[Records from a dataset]
━━━━━━━━━━━━━━━━

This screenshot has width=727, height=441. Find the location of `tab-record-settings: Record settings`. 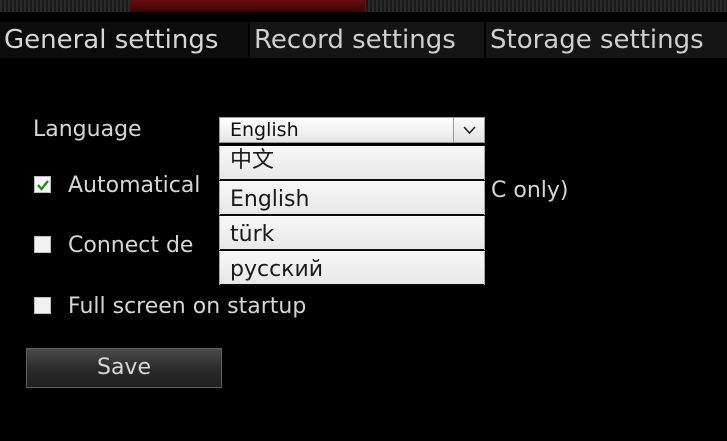

tab-record-settings: Record settings is located at coordinates (367, 40).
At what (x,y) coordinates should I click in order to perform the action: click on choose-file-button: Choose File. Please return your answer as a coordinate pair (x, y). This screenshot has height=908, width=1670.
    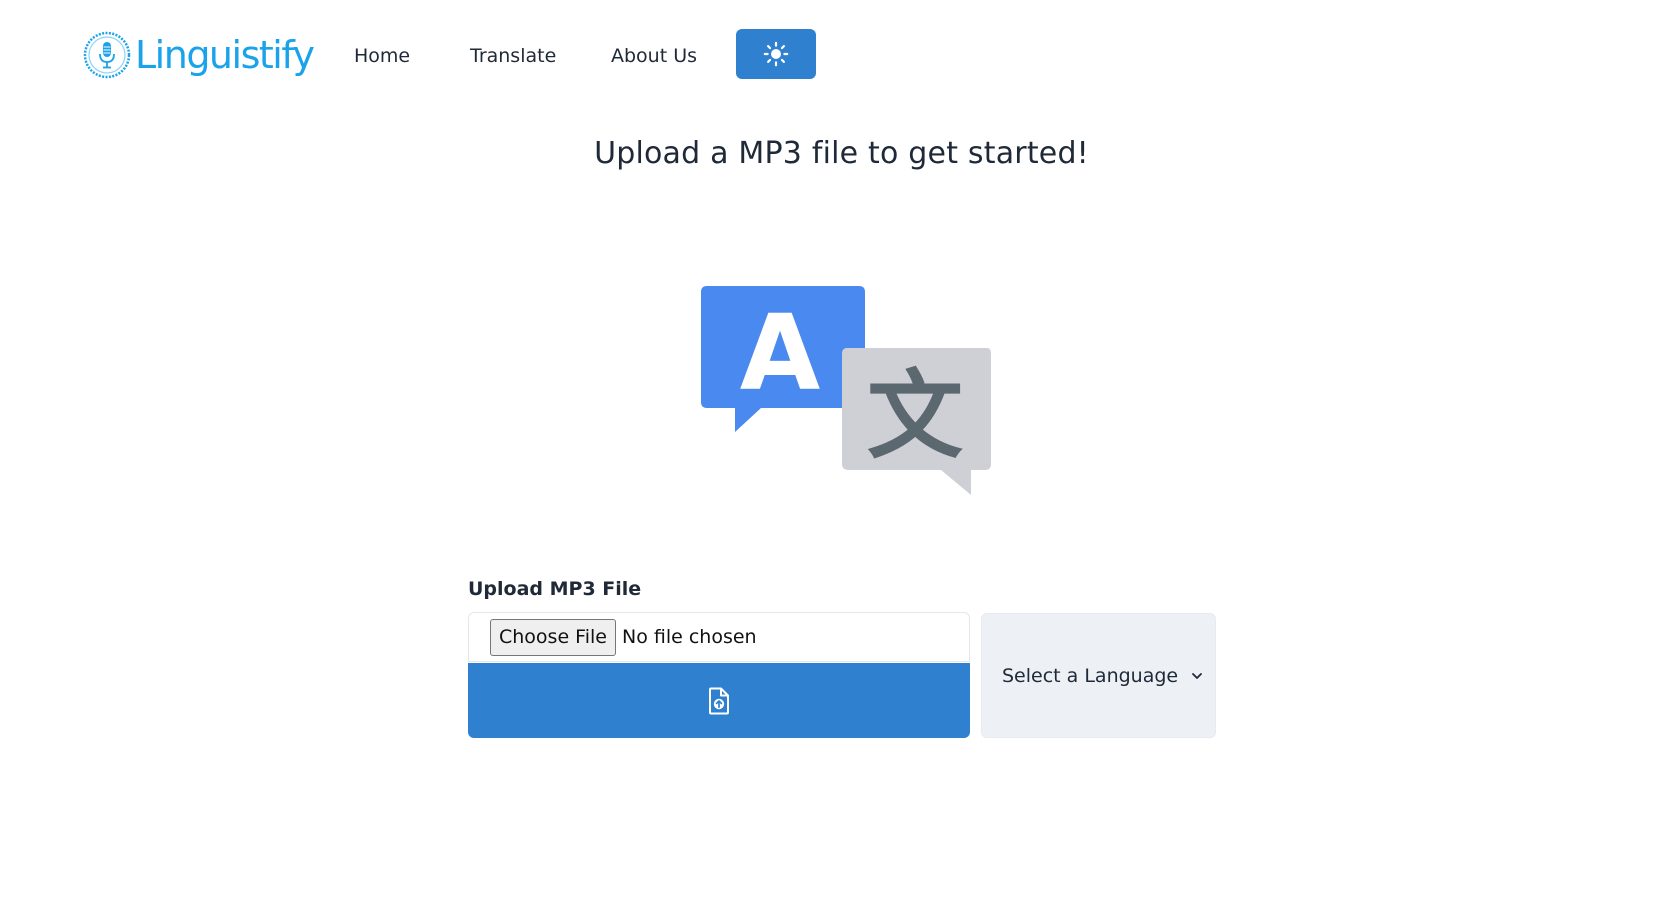
    Looking at the image, I should click on (553, 637).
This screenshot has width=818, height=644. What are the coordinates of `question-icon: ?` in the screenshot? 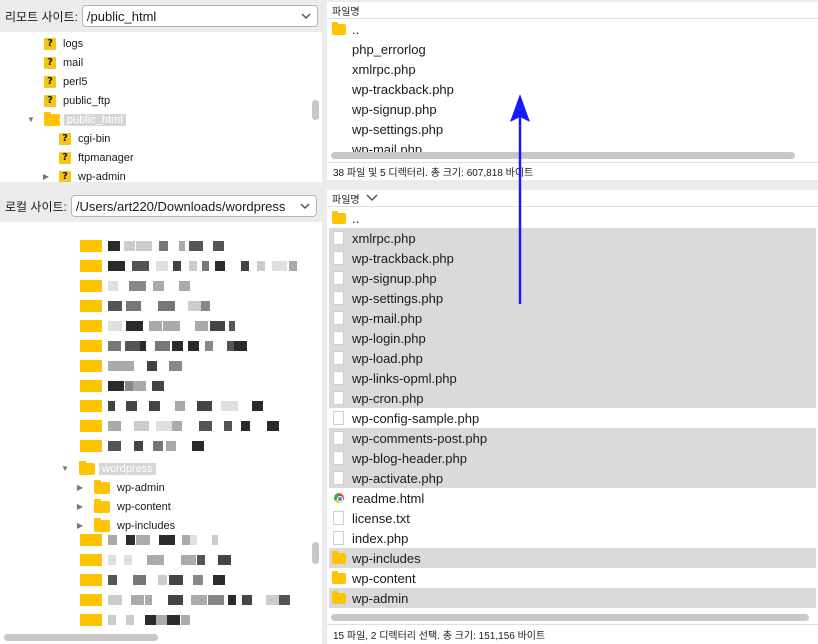 It's located at (50, 44).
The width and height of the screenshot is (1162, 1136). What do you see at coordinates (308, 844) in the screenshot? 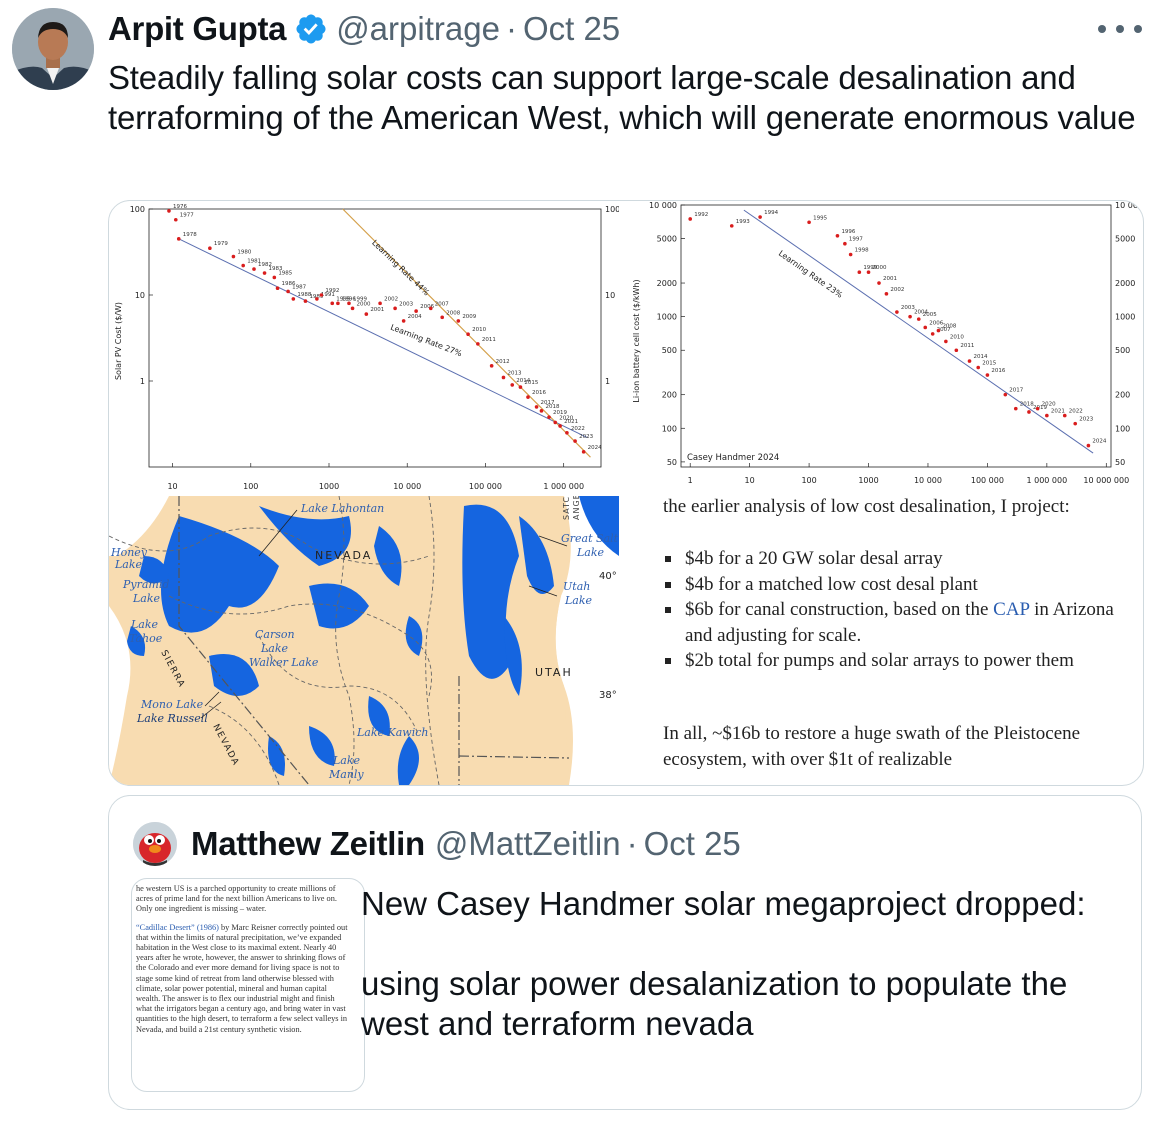
I see `quoted-author-name: Matthew Zeitlin` at bounding box center [308, 844].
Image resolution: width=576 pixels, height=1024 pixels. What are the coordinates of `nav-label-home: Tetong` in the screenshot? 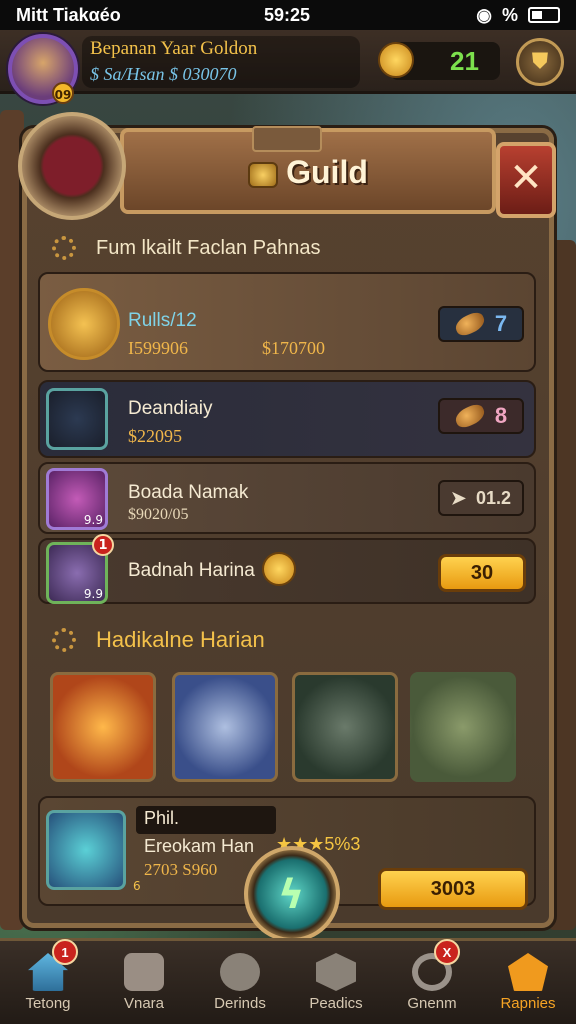 It's located at (48, 1004).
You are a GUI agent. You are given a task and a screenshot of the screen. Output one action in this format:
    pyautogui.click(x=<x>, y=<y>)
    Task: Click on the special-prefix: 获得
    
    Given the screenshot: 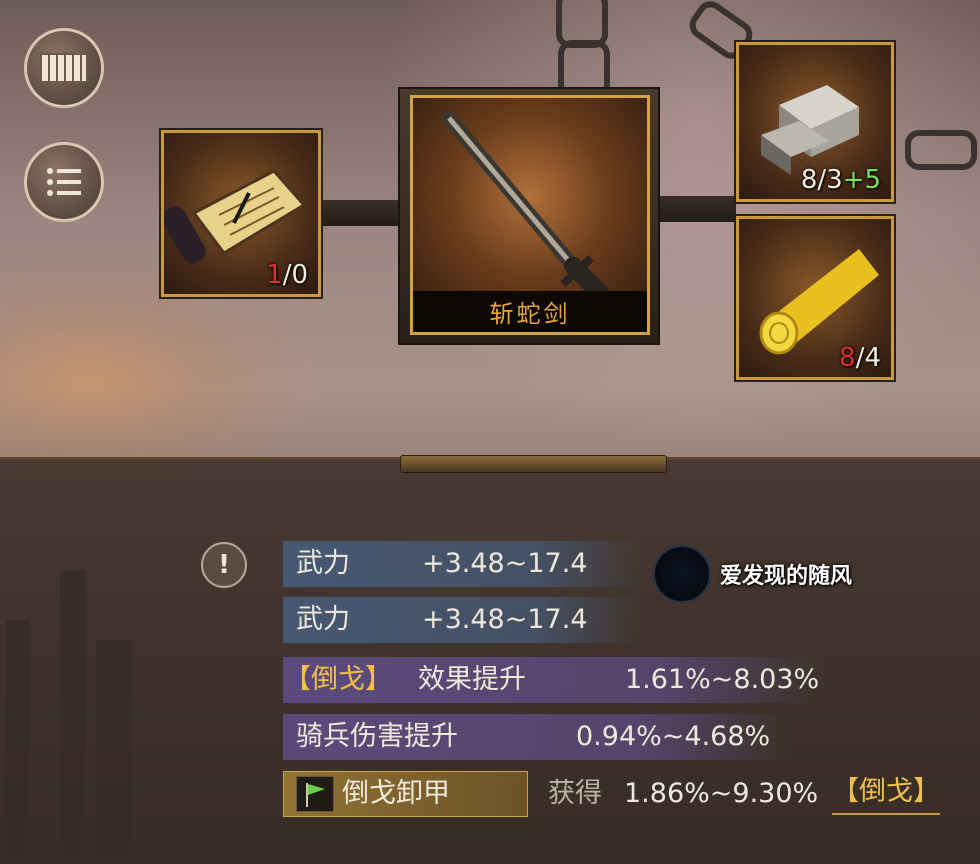 What is the action you would take?
    pyautogui.click(x=575, y=794)
    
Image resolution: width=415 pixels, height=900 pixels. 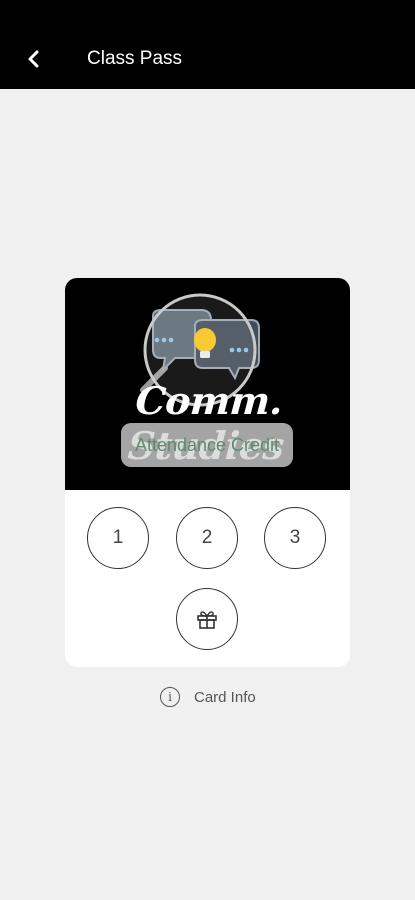 I want to click on chevron-left-icon, so click(x=34, y=59).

━━━━━━━━━━━━━━━━

_The task_.
Repeat the records from the start up to and including the line containing "tab-record-settings: Record settings is", and leave the pictures out of your answer.

_Task result_.
This screenshot has width=727, height=441. Find the location of `tab-record-settings: Record settings`. 

tab-record-settings: Record settings is located at coordinates (367, 40).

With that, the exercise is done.